Светлый фон

Засмотревшись, Чернов налетел на кого-то, машинально бросил — на сей раз на древнееврейском:

— Не держи зла, добрый человек.

И услышал в ответ:

— Бегун, неужели — ты?

Вгляделся: перед ним был Асав. Одновременно — растерянный и обрадованный. Чернов ухватил его за руку, потащил из толпы в сторону, прижал к стене, шёпотом спросил:

— Почему они молчат?

И получил в ответ:

— Здесь вообще никто не говорит.

— Немые, что ли?

— Не знаю, Бегун. Немые объясняются пальцами. А эти — ничем.
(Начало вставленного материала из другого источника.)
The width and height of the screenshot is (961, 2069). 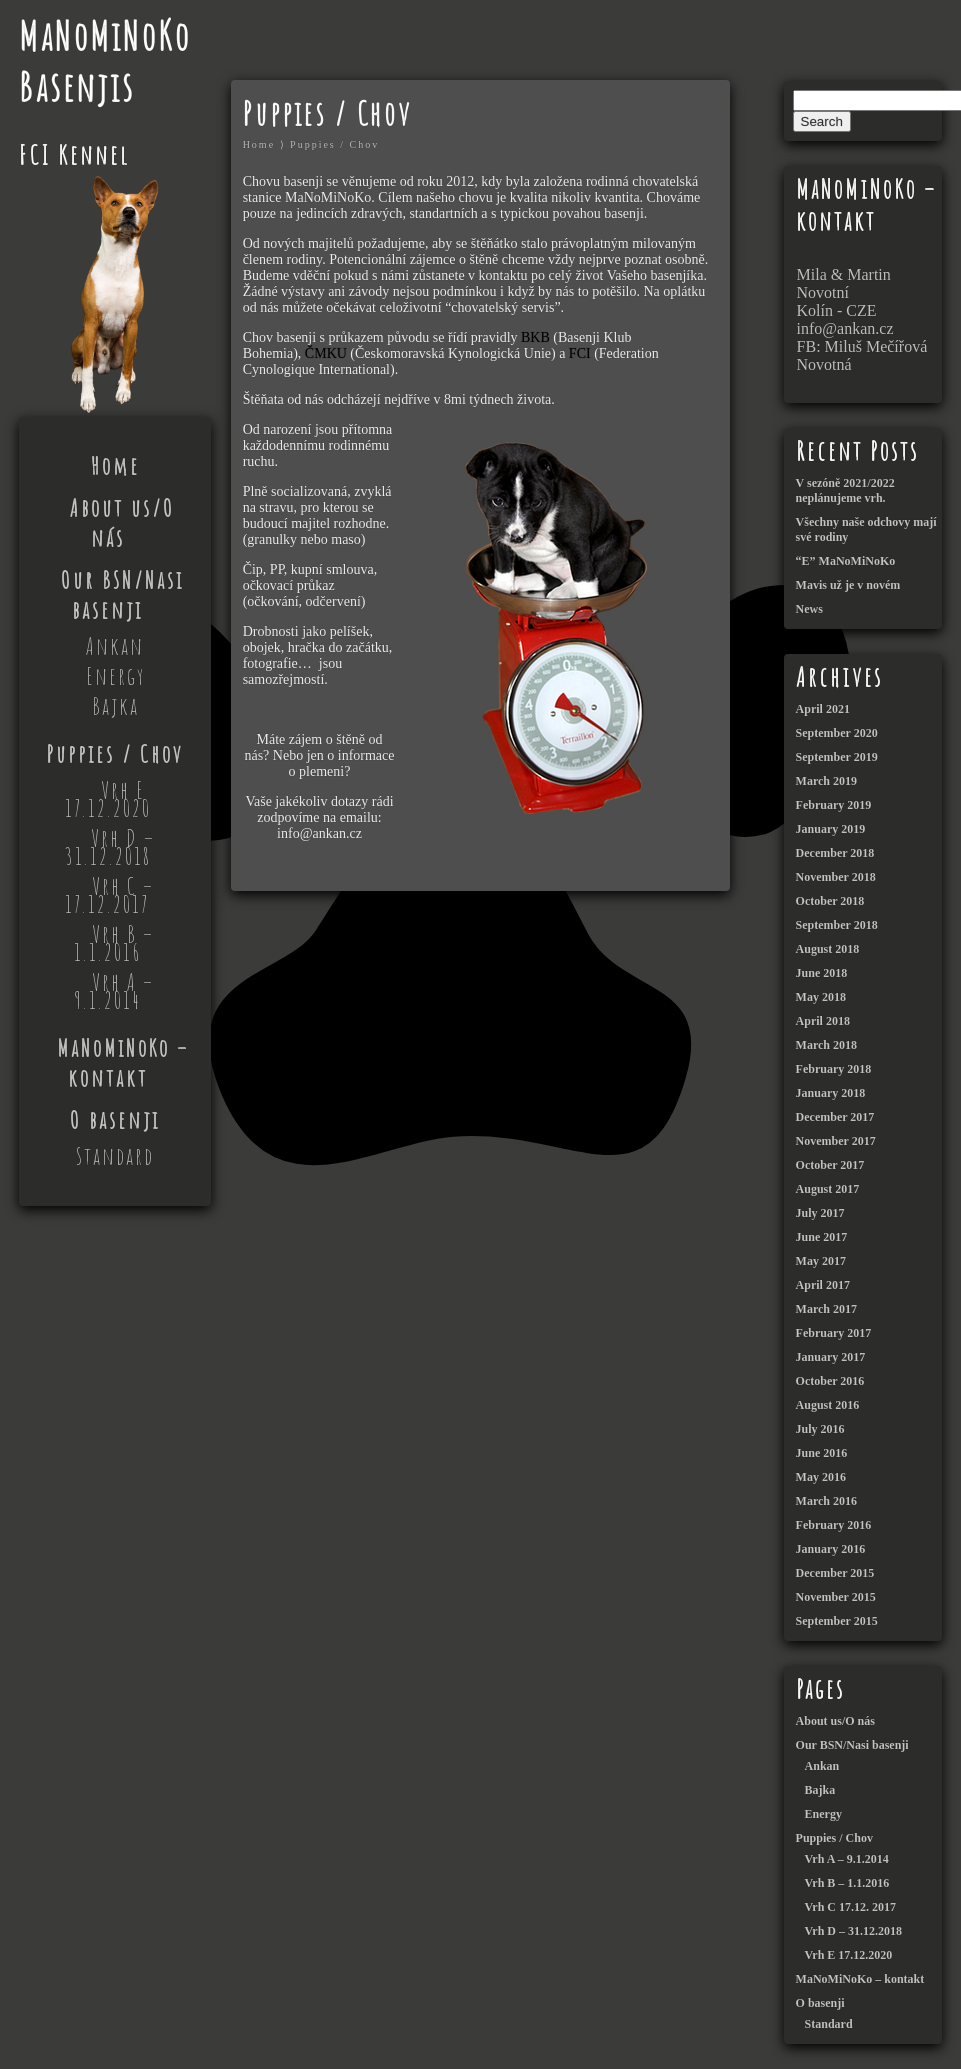 I want to click on June 2017, so click(x=822, y=1237).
Телепатия? Не исключено. Но всякий телепат, по разумению Чернова, должен уметь общаться с нетелепатом. И тут же опроверг себя: а если это — мир Телепатов, то зачем им речь? Зачем язык? Он просто не мог возникнуть — за ненадобностью. Он не нужен в этом мире. Здесь нет нетелепатов. Они с Асавом — первые.

— А где все? — спросил по-прежнему шёпотом.

— Не знаю, — сказал Асав и шмыгнул носом. — Я — здесь. Моя жена Мира — здесь. Мои дети — тоже. И дом мой стоит через три улицы отсюда. Так стоит, как будто он всегда здесь стоял. А больше никого из наших нет.

Глава двадцать пятая МУРАВЕЙНИК

Глава двадцать пятая

МУРАВЕЙНИК

Один дом здесь, а где остальные? И каким образом этот один дом встроился в старый и отлаженный механизм «города у реки», города немых?

— Пошли к тебе, — распорядился Чернов.

Дорога не заняла много времени. Потолкались в безмолвной толпе на нескольких улицах, по коим шли, и оказались перед типичным вефильским строением (Чернов не помнил конкретно дома Асава) — двухэтажным, низеньким, тесным, грязно-белым, битым ветрами, дождями и смерчами, огороженным едва ли полуметровой по высоте сплошной каменной оградой. Домик этот с забором не встроился, а буквально втиснулся, причём чрезвычайно точно, в единственно свободное на улице пространство между двумя четырёхэтажными домами, тоже белокаменными, но, как и почти все в городе, разукрашенными цветными орнаментами вокруг окон, дверей или просто на чистых стенах. Смотрелся домик Асава, конечно, чужеродно, но никто из идущих мимо — а народу на всех улицах была тьма-тьмущая, будто его, наконец, откуда-то выпустили и приказали: гуляй, рванина! — никто из жителей не обращал ни малейшего внимания на невесть каким ветром занесённый сюда дом, быть может даже заменивший собою другой, который стоял здесь прежде.

Как такое могло случиться, Чернов не догадывался, но и не удивлялся случившемуся: что вижу, рассуждал, то существует, а причины — это к Высшим Силам. Другой вопрос его волновал: где остальные вефильские строения, не говоря уж об их жителях? Сказано было: Вефиль — в городе. Где — в городе? Что он, частями, что ли, сюда перенёсся: дом на одной улице, другой дом — на другой и так далее? Вефиль — городок, конечно, небольшой, но всё ж заметный. Куда могли уместиться его дома, палисадники, кактусы-кипарисы, овцы-козы. Храм, наконец, с портретом Бегуна? Город немых (назвал его так Чернов и решил не менять термина: настоящего-то имени города он всё равно не ведал и узнать у молчащих не мог…), «город у реки» был тесным, кучным, напоминающим, как теперь видел Чернов, не русские старые, всё-таки разлапистые города, а европейские, тесные: дом к дому, стена к стене, крыша к крыше. Сколько зданий в Вефиле? Сто? Двести?.. Что-то вроде этого. «Город у реки» много больше. Но даже в большом городе вдруг и ниоткуда взявшиеся двести строений вызвали если бы и не панику у горожан, то по крайней мере лёгкое удивление. Логично? А вот и нет! Никто в этом немом граде ничему не удивляется. Исключение: мальчишка, услышавший от Чернова человеческую речь и в явном страхе исчезнувший.